I have RNA-seq data and two conditions. I am planning to get both DE mRNAs and LncRNAs using HISAT2.
To identify DE LncRNAs from RNA-seq data, I know that I should use the GTF file from the GeneCode website. Below is the order of what I did:
I have two GTF files
- known_lncRNA.gtf (obtained from Genecode)
- gencode.v35.annotation.gtf (obtained from Genecode)
To identify known DE LncRNA, I performed the below steps:
- make an index by
taking first the splice sites from the known_lncRNA.gtf file:
hisat2_extract_splice_sites.py known_lncRNA.gtf > known_lncRNA_splicSite.ss
extracting exons from the whole GTF file:
hisat2_extract_exons.py gencode.v35.annotation.gtf > genome.exon (or should I used the known_lncRNA.gtf here instead of gencode.v35.annotation.gtf)
Then make the index file:
- hisat2-build -p 16 --exon genome.exon --ss known_lncRNA_splicSite.ss genome.fa ./genome_tran
Is this the correct way of making the index for specifically LncRNAs?

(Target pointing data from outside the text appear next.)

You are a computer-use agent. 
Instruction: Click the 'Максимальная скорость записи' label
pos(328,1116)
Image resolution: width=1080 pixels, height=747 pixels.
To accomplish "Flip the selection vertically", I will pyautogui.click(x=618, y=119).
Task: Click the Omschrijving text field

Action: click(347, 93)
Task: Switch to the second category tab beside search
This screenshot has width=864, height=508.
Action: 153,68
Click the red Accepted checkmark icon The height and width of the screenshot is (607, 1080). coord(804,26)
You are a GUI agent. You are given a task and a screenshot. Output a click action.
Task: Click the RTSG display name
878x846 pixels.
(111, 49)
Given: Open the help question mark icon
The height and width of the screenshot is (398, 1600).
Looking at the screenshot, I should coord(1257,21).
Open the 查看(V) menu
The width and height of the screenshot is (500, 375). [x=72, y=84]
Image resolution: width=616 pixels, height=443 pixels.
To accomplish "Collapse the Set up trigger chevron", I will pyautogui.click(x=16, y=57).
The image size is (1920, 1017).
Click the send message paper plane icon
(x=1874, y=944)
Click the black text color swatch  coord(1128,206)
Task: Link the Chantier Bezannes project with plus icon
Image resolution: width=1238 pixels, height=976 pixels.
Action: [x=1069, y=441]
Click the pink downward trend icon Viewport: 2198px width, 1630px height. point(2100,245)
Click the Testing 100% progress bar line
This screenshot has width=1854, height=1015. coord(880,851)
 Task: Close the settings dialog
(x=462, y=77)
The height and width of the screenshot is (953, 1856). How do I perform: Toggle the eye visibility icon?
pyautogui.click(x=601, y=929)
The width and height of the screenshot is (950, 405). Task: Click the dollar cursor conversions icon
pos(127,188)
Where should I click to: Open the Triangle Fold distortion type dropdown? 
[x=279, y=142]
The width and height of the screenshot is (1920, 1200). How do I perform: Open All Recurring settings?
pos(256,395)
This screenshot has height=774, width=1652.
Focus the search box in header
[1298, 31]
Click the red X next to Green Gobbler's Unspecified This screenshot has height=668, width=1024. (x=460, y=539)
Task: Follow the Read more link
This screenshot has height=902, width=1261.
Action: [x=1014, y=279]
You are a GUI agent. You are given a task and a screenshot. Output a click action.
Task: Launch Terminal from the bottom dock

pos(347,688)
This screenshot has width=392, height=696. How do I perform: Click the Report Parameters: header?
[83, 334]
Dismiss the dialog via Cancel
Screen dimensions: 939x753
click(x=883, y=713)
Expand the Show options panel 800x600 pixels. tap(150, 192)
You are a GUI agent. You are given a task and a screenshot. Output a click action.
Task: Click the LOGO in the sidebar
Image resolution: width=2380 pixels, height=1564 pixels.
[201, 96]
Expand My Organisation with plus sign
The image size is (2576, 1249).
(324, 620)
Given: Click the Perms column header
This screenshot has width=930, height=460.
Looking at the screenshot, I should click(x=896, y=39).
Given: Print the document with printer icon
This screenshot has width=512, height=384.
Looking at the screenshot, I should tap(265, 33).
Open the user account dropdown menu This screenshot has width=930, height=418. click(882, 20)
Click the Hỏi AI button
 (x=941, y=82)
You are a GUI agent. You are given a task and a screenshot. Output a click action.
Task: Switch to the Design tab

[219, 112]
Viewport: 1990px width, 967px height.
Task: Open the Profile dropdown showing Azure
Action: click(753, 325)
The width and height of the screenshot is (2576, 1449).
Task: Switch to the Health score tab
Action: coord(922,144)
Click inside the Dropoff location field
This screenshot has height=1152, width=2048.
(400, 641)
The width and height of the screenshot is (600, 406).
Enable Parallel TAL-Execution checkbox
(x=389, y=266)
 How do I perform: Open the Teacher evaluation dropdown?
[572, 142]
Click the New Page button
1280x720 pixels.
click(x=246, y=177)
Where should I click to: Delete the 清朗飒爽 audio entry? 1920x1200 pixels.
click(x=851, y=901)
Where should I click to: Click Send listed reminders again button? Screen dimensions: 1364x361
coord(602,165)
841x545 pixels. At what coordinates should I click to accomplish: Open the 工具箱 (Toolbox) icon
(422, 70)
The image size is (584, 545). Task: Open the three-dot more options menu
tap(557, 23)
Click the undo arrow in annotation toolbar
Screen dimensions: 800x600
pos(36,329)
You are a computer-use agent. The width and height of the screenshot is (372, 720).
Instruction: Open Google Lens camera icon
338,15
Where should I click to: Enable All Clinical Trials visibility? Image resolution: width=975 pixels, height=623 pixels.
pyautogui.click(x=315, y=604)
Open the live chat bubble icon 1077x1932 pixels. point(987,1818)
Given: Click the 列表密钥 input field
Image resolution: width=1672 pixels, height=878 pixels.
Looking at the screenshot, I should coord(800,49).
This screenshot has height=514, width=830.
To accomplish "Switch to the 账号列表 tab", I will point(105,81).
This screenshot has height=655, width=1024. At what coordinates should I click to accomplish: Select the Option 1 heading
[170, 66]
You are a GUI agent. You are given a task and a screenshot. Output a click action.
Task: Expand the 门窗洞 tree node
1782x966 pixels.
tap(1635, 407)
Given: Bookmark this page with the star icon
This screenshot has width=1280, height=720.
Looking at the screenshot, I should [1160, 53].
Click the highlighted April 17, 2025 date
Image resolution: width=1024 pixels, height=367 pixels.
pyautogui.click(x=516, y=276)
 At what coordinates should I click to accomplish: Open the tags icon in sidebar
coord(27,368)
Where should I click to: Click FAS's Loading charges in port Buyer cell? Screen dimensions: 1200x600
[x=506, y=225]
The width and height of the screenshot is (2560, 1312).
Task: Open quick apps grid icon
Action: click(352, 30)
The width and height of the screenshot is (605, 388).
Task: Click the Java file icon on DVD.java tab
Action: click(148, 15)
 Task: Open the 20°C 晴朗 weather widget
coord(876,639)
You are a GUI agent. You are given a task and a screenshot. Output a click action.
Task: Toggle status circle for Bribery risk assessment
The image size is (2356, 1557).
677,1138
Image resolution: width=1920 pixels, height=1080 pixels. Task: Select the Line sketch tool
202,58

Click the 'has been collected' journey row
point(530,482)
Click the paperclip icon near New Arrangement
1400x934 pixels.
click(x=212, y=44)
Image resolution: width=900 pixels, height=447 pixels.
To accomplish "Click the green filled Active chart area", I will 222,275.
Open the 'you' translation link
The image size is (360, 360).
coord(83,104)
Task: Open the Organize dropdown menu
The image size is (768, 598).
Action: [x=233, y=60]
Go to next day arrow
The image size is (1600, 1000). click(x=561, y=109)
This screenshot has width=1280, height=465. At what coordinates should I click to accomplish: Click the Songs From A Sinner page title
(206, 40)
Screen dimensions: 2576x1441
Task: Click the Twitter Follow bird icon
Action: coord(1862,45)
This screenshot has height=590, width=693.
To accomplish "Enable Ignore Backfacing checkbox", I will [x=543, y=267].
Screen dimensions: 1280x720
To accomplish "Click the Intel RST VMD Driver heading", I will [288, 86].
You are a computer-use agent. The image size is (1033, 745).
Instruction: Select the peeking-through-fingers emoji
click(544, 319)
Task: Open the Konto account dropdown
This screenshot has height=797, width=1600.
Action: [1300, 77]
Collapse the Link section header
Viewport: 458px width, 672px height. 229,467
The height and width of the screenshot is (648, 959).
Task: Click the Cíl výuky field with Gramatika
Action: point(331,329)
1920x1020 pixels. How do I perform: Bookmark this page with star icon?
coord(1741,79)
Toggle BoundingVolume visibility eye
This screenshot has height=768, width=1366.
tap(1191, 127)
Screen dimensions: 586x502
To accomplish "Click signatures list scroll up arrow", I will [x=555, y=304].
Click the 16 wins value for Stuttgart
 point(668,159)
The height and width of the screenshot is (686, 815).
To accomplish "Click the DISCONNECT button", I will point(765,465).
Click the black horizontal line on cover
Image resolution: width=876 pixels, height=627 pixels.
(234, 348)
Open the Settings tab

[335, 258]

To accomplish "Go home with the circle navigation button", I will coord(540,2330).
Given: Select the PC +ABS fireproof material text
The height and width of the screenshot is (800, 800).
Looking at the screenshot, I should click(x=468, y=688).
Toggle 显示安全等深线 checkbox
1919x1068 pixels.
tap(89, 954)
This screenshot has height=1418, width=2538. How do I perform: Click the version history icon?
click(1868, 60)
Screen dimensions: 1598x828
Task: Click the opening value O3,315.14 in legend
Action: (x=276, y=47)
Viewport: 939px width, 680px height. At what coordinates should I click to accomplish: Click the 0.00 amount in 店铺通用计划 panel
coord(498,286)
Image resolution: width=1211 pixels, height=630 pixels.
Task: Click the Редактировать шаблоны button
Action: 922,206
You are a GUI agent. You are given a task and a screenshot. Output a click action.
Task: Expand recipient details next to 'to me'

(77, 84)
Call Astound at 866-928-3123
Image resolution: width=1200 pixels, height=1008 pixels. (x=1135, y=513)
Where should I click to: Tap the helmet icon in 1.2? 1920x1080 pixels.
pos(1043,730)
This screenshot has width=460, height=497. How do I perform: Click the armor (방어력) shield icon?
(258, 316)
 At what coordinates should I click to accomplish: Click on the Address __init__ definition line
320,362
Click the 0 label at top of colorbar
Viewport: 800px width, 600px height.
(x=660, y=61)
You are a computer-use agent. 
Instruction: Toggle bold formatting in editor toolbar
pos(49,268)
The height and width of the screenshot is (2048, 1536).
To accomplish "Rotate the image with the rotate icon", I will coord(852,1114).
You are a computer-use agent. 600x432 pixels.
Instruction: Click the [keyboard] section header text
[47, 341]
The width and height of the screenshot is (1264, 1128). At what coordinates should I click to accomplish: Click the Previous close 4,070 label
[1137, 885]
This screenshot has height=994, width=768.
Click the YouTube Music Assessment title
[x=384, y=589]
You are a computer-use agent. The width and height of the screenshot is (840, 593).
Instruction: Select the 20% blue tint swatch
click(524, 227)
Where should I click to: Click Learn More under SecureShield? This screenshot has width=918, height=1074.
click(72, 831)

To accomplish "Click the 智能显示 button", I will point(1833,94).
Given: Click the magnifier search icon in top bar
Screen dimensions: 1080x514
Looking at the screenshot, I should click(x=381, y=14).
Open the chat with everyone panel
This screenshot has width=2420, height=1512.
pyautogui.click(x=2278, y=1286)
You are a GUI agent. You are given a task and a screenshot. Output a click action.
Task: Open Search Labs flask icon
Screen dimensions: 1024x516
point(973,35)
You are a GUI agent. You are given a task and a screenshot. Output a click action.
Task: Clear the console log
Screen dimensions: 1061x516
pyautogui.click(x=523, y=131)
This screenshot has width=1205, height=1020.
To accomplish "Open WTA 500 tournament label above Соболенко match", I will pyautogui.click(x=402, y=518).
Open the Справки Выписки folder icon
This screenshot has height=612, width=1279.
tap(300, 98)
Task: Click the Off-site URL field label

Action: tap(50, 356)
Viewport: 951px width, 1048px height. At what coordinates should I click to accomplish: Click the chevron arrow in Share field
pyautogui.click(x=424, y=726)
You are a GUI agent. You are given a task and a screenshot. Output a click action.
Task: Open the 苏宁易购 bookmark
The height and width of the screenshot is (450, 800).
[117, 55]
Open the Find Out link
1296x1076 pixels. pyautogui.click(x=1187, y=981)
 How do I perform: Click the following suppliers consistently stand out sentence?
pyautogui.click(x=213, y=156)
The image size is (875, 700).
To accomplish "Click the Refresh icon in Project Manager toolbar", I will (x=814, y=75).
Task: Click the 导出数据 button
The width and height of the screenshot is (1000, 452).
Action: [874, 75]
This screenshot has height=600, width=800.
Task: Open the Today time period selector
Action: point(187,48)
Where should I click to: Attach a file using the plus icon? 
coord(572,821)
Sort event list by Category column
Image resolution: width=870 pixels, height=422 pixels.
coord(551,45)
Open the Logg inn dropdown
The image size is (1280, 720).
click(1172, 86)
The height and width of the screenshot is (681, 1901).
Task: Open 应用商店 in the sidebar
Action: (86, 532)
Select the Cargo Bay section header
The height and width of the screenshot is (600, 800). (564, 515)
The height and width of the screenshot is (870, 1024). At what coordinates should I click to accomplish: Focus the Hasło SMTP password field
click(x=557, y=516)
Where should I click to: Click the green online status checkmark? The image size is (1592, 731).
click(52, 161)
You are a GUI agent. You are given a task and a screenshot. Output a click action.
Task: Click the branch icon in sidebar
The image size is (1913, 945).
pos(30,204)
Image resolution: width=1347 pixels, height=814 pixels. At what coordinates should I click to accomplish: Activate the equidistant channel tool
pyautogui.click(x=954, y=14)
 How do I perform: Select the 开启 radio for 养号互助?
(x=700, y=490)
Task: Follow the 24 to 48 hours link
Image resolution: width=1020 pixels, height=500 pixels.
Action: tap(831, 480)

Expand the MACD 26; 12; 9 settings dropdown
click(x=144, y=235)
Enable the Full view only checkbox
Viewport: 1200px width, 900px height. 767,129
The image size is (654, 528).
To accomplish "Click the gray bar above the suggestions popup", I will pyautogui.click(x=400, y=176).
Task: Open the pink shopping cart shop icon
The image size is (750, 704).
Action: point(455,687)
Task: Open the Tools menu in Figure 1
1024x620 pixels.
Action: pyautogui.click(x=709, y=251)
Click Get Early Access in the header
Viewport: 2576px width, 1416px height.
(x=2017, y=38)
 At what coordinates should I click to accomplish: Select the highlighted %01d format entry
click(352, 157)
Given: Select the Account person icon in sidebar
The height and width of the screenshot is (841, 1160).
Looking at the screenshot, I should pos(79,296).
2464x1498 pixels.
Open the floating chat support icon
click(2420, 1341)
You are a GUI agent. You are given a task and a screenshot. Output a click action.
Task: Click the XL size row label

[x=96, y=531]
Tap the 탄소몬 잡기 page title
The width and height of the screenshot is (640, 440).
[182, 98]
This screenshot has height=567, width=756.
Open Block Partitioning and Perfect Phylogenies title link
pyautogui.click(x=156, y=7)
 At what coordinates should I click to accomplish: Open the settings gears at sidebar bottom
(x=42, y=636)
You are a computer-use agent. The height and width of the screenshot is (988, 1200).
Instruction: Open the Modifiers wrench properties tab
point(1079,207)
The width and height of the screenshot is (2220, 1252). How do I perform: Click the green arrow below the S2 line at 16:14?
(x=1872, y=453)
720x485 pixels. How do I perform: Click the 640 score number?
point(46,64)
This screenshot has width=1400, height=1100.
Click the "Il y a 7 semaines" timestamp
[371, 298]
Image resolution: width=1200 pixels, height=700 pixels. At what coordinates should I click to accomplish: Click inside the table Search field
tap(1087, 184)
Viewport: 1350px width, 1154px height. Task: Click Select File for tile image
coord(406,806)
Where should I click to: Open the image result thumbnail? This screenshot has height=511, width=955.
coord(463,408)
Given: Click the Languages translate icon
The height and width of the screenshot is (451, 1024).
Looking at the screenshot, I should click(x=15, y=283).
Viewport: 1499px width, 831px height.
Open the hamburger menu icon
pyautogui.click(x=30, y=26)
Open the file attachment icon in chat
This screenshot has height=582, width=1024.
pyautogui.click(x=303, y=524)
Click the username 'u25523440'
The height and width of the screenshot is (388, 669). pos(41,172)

I then performed 1. QC reads and remove adapters 2. HISAT2 3. feature counts 4. DESEq or EdgeR
Also, for the featurecounts step, should I used the integrated GTF file: known_lncRNA.gtf+gencode.v35.annotation.gtf or just the "known_lncRNA.gtf"
I really appreciated any hint as I am stuck in this step.
Tutorial
tag is reserved for actual tutorials that show users how to do something. You are asking questions about what you need to do so please don't use that tag.